The energy in the propagation direction of the sound is inversely proportional to the increasing surface area the sound propagates through and can be expressed as

*L _{p} = L_{N} + 10 log [(Q / 4 π) (1 / r_{1}^{2}+ *

*1 / r*

_{2}^{2}*+ ...+*

*1 / r*

_{n}^{2}*) + 4 / R] (1)*

*or modified for a single source:*

*L _{p} = L_{N} + 10 log (Q / (4 π r^{2}) + 4 / R) (1b)*

*where *

*L _{p} = sound pressure level (dB)*

*L _{N }= sound power level source in decibel (dB)*

*Q = directivity coefficient (1 uniform spherical, 2 uniform half spherical (single reflecting surface), 4 uniform radiation over 1/4 sphere (two reflecting surfaces, corner)*

*r = distance from source (m)*

*R = room constant (m ^{2})*

### Single Sound Source - Spherical Propagation

With uniform spherical radiation *(1)* can be modified to express the sound pressure level from a single sound source as

L_{p}= L_{N}+ 10 log (1 / (4 π r^{2})

= L_{N}- 10 log (4 π r^{2})(2)

since

Q= 1

R ≈ ∞

*(2)* can also be expressed as:

L_{p}= L_{N}- 20 log (r) + K'(2b)

where

K' = -11(single sound source and spherical radiation)

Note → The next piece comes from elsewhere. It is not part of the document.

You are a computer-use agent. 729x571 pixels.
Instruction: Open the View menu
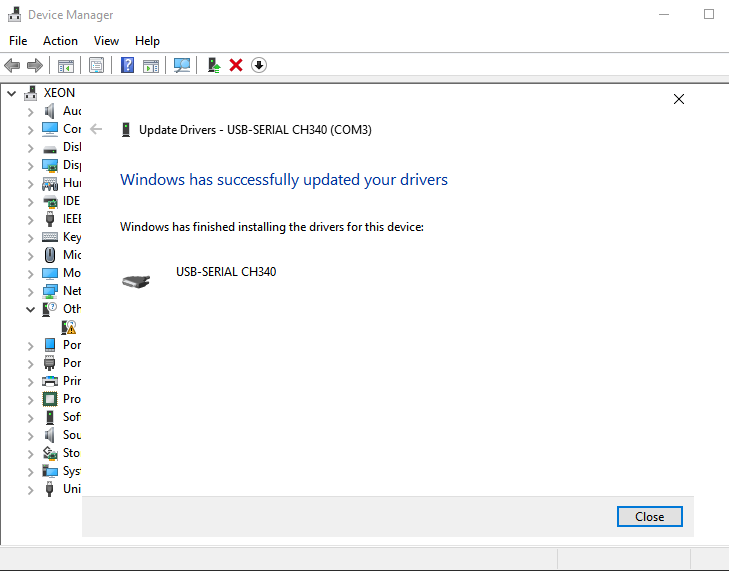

### Single Sound Source - Hemi-Spherical Propagation

When the sound source propagates hemi-spherically with the source near ground, the constant can be set to

*K' = - 8*

**Note!** When the distance - *r* - from a power source doubles, the sound pressure level decreases with * 6 dB*. This relationship is also known as the inverse square law.

Other factors that affects the radiation of the sound are the direction of the source, barriers between the source and the receiver and atmospheric conditions. Equation *(1)* can be modified to:

L_{p}= L_{N}- 20 log r + K' + DI - A_{a}- A_{b}(3)

where

DI= directivity index

A_{a}= attenuation due to atmospheric conditions

A_{b}= attenuation due to barriers

### Linear Sound Source

With a linear sound source, like a road or high-way with heavy traffic, *(1)* can be summarized (integrated) to express the sound pressure as

L_{p}= L_{N}- 10 log (4 π r)(4)

**Note!** When the distance - *r* - from a linear power source doubles, the sound pressure level decreases with **3 dB**.